Recently, van Bergen’s already stable program has been on the brink. Five times in six seasons from 2011-16, Delano lost to Breck in the playoffs. With growing domestic expectations for a talented team to finally break through in 2017, the Tigers killed their enemy in the section championship match and reached their first state tournament.
There are parallels to Minneapolis. The team without a nickname, which attracts players from several of the state’s largest cities, won No. 1 for the playoffs in Section 2. In the last eight seasons, the team has never leveled better than No. 4 and has never won a semifinal match.
Legitimacy came in six days in January, when Minneapolis defeated opponents in the Orono and Delano sections of the road. This newspaper and several local television news stations paid attention.

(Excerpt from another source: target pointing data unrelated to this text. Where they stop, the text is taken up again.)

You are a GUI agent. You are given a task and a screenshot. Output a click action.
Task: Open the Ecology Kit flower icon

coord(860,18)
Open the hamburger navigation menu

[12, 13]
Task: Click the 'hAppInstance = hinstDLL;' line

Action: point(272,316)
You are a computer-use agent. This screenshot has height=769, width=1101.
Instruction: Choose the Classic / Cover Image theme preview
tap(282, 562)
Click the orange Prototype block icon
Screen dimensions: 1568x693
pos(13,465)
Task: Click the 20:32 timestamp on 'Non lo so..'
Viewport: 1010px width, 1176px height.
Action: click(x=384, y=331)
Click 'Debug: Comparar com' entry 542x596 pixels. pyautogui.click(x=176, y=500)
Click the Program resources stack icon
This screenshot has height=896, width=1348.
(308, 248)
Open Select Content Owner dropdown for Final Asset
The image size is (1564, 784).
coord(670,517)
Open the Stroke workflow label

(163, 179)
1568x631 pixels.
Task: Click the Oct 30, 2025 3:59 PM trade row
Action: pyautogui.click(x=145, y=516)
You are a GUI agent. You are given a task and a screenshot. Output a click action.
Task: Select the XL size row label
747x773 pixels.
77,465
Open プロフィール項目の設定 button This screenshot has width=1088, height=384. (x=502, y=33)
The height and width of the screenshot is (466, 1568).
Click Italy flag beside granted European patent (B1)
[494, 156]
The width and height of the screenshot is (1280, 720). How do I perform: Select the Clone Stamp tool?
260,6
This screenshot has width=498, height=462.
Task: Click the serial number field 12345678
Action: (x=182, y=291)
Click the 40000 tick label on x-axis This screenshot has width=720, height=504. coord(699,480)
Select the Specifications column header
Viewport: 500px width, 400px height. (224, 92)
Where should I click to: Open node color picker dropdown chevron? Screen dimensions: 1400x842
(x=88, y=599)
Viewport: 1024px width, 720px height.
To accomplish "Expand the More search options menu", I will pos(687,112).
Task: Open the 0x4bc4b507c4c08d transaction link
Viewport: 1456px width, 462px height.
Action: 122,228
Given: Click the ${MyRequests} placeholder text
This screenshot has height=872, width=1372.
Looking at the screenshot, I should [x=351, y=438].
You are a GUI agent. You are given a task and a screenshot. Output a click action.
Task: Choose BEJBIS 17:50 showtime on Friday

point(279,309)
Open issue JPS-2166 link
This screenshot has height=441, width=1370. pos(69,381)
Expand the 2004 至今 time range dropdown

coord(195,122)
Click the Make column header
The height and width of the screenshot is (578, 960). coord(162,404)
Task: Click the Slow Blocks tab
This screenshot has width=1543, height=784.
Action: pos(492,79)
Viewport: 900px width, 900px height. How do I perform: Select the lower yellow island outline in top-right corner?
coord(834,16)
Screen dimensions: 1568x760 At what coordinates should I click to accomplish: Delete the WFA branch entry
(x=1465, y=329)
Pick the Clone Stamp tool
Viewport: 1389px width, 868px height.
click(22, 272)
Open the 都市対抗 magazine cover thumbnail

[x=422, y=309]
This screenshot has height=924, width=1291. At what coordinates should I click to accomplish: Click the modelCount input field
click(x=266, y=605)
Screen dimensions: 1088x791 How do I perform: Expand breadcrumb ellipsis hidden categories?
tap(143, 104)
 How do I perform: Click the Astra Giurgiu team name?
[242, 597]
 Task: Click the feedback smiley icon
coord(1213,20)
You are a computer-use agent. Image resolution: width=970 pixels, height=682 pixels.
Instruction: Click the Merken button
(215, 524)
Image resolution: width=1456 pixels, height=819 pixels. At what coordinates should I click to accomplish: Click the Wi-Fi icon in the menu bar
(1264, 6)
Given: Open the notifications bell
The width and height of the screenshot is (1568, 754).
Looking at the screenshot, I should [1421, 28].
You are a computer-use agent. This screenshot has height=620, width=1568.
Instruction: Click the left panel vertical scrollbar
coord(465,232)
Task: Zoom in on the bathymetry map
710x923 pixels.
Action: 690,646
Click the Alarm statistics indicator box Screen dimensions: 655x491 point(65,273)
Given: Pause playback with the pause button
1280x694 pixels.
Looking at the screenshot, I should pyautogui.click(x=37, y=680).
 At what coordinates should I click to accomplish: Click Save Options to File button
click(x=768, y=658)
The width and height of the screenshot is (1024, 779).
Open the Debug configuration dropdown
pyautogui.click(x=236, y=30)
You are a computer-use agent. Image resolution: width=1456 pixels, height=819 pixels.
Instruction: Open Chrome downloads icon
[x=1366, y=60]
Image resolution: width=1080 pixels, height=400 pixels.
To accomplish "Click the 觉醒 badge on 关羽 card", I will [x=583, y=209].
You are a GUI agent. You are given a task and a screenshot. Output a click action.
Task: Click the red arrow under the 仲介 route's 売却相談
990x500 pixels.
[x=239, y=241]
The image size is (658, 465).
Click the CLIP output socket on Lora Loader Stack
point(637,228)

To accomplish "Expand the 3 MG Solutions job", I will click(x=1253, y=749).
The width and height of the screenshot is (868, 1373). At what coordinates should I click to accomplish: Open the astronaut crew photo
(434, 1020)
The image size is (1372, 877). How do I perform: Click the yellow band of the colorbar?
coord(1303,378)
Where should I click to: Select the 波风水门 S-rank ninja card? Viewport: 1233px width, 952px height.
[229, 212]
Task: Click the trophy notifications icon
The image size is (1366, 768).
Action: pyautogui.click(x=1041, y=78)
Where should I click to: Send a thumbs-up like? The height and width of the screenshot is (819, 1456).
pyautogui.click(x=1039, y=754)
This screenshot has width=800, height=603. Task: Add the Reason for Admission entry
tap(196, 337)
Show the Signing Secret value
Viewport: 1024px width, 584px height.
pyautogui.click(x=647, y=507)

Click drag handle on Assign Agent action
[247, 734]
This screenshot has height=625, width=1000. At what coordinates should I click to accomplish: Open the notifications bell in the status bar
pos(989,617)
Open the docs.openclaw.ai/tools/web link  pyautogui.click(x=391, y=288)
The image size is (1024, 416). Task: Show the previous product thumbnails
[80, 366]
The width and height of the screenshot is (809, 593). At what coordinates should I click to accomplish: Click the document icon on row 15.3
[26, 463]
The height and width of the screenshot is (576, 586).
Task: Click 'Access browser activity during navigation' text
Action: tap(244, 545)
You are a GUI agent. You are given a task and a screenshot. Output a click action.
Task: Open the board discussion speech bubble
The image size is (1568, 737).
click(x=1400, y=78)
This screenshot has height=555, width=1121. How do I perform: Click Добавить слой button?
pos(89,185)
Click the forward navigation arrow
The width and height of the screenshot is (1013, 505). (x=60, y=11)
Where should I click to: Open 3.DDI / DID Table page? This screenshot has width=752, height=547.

“Attention is fun,” van Bergen said, recalling the spotlight on his Tigers in 2016-17. And the kids deserved it. They worked to change the history of our program and this created a lot of excitement. But this is where it should stop. The children must be separated. You still have to work hard, improve and play for each other. “
The Delano players in the list for 2016-17 put each other first. No one joined in early to pursue a youth hockey opportunity. Fortunately, van Bergen said, they were rewarded with participation in the state tournament.
Minneapolis, which tolerates a handful of players from youth associations each year choosing private schools, is backed this season by a critical mass of first-hockey players against good kids who play hockey. The team is creating the most impressive season of the decade under coach Joe Djidjic behind the bench.
“I think the kids who play for them see how the university team succeeds and realize that they don’t have to take off or transfer to have experience of what high school hockey can be,” van Bergen said.
When Delano, about 30 miles west of Minneapolis, finally demolished Breck’s private subway school, state tournament observers welcomed the arrival of a new team from a small town.
Meeting Minneapolis in a very important rematch does not mean that Delano becomes the villain. But tigers are no longer the sentimental choice.
“It’s new to us,” said van Bergen, a former Delano player. “I told our children, ‘We’re number two and we’ve already lost to them. In many ways, you’re an outsider. “It’s certainly a little different.”
One of the last scenes in the Donnie Brasco movie about mobsters reveals Al Pacino as the gangster Benjamin “The Left” Ruggiero, who receives a phone call to attend a meeting he knows will end in his death. Lefty has vouched for the protagonist, played by Johnny Depp, an undercover FBI agent.
Before leaving the apartment, Lefty tells his girlfriend: “And listen to me, if Donnie calls …, tell him …, tell him, uh …, if it was someone, I’m glad it was him. “
The scene came to mind when van Bergen said, “If it weren’t for us, it would be great to see Minneapolis leave.”